A consumer loop, or anything that effectively performs an action based upon an instruction sent from an a-sync process is an Actor - it literally performs an action based upon a request.

I disagree.  An "actor" in AOD is implemented so that it adheres to certain principles.  One of those principles is "an actor can receive any message at any time."  As David pointed out, QMH/QSM implementations very frequently violate that rule and require specific sequences of messages in order to work properly.  That sequential requirement is the direct cause of what AQ called, "the two-communications-channels-deliver-out-of-sequence-messages-leading-to-undefined-state bug."  (I just call it the QSM problem, but that works too.)

That dependency on specific sequences is also what has led to requests for the addition of a batch enqueue feature.  I've opposed those ideas when I've seen them because if you need a batch enqueue in a message sender, it indicates something is dangerously wrong with your receiver.

QMH/QSMs and AOD share some of the same ideas. This isn't unexpected, since they both attempt to address concurrent programming. But, just as is it incorrect to call a VW bus a Porche simply because they both have four wheels and an engine, it is incorrect to call a QMH/QSM an actor simply because they both perform actions based on input from an asynch process.

Elijah_K wrote:

I would maintain that we've been teaching actor oriented design as long as we've been teaching QMHs.

Admittedly, I haven't gone through all of NI's training material, so I can't directly dispute the claim.  However, other than a few documents Stephen has published I have seen *no* evidence that NI has been teaching AOD.  Not on the forums, not in the examples, not in the community, and not in any of the training material I have seen.  

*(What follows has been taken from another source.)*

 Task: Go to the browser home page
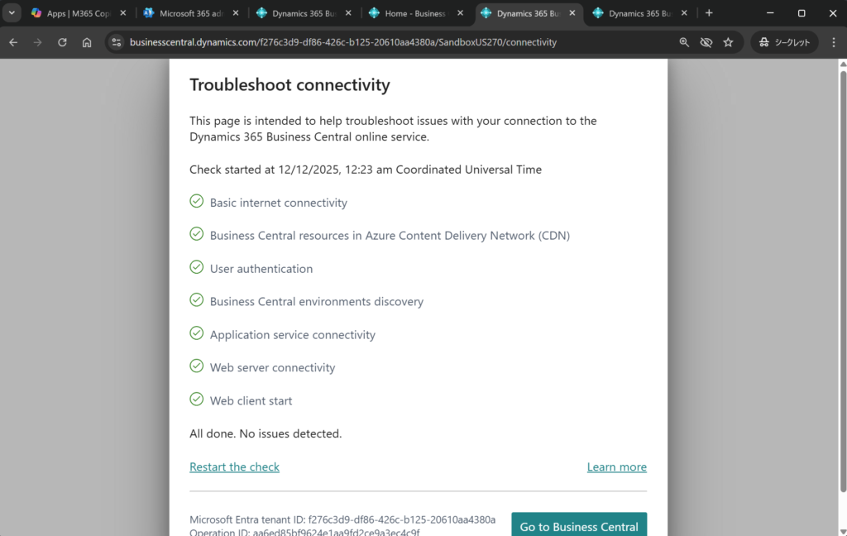pyautogui.click(x=87, y=42)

Stephen identified four categories of bugs frequently encountered in concurrent applications:

1. Mutual request deadlock

2. Missed stop signal

3. Infinite echo chamber

4. Undefined state due to out of sequence messages

These are modelling errors, not implementation errors.  All of these potential bugs can be managed effectively if you follow the ideas AOD encourages.  Before people can follow those ideas, they have to know and understand them.  It's this fundamental understanding of the actor model of concurrency that is missing, not only from the broader user community, but (as suggested by your comment) from NI's corporate knowledge base as well.  As much as I stand on my soapbox and preach the principles, I don't have the influence to effectively counter NI's messaging.  If it is important for developers to understand AOD--and I strongly believe it is since it is the simplest model shown to be effective at managing large-scale concurrency--then NI needs to understand the model and figure out how to communicate it to users.

(FWIW, even though I have a different philosophy than Stephen regarding APIs and have concerns about building an ecosystem based on the AF, I am not at all opposed to the AF.  Really.  I do believe encouraging people to use the AF without first laying the foundation for AOD is ultimately counterproductive, both in terms of the customer's goals and NI's goals.)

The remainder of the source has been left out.